_PASSAGE_.
# Aquarium Photography



## tomh (19 Jul 2013)

Hi,

I have been looking for advice on photographing my planted tank but have been struggling to find anything. There are a lot of great photos on this site so I was hoping that people would be able to share their ideas. I have a Nikon DSLR but I am actually getting better photos on my Iphone, albeit at low resolution. Any basic or advanced techniques would be great?

Thanks

Tom


----------



## tim (19 Jul 2013)

Hi Tom, ukaps has some awesome photographers, I'm not one of them , some good links in this thread though How do i take a good full tank shot? | UK Aquatic Plant Society good luck with the photography I think lots of practice is the key.


----------



## clonitza (19 Jul 2013)

Low light photography tips apply to aquarium photography, one random article to read:
Low Light Photography Tips

Cheers,
Mike


----------



## tomh (19 Jul 2013)

Plenty of reading there, thanks guys, i will see how i get on.


----------



## ceg4048 (19 Jul 2013)

Thread has been moved to the Photography section.

Cheers,


----------



## bluemoon280 (21 Jul 2013)

tim said:


> Hi Tom, ukaps has some awesome photographers, I'm not one of them , some good links in this thread though How do i take a good full tank shot? | UK Aquatic Plant Society good luck with the photography I think lots of practice is the key.


----------



## tomh (9 Aug 2013)

_PROVIDED DATA_.

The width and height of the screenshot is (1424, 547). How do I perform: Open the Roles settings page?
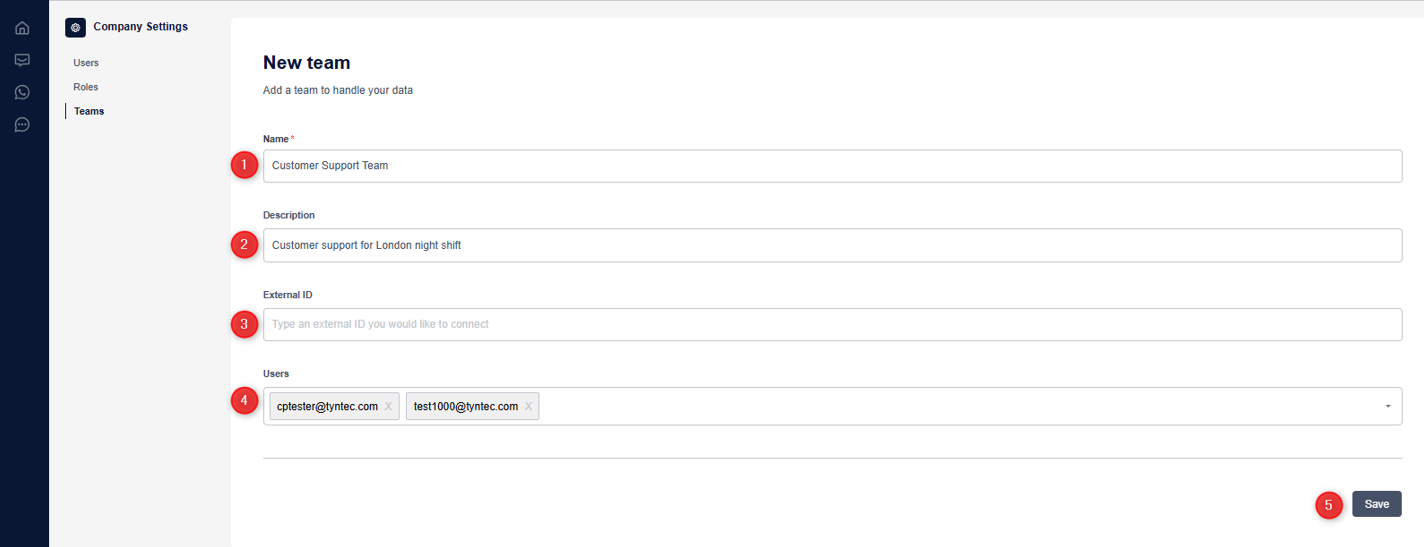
...
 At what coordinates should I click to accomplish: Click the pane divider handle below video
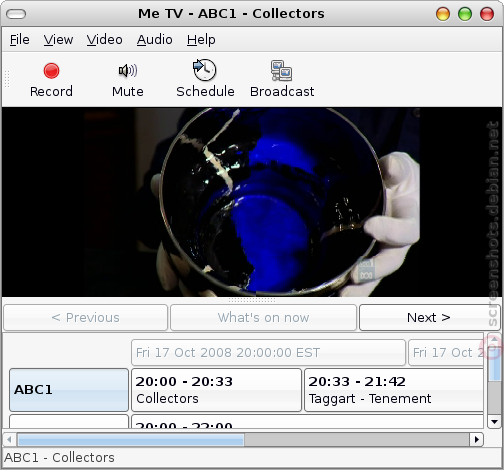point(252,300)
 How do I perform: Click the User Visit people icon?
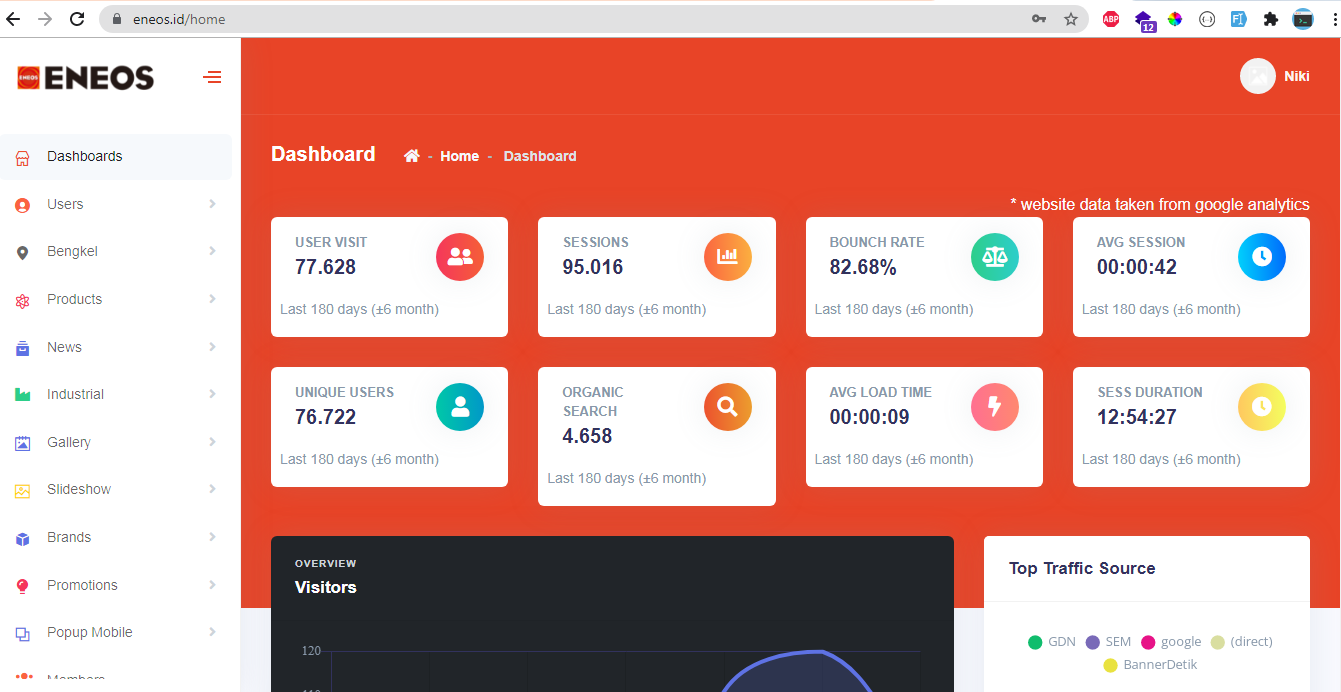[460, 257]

_REQUIREMENT_.
Can you repeat the aquarium photography thread from the words "## tim (19 Jul" through "clonitza (19 Jul 2013)", changing "practice" to "patience"?

_SOLUTION FOR THIS EXERCISE_.
## tim (19 Jul 2013)

Hi Tom, ukaps has some awesome photographers, I'm not one of them , some good links in this thread though How do i take a good full tank shot? | UK Aquatic Plant Society good luck with the photography I think lots of patience is the key.


----------



## clonitza (19 Jul 2013)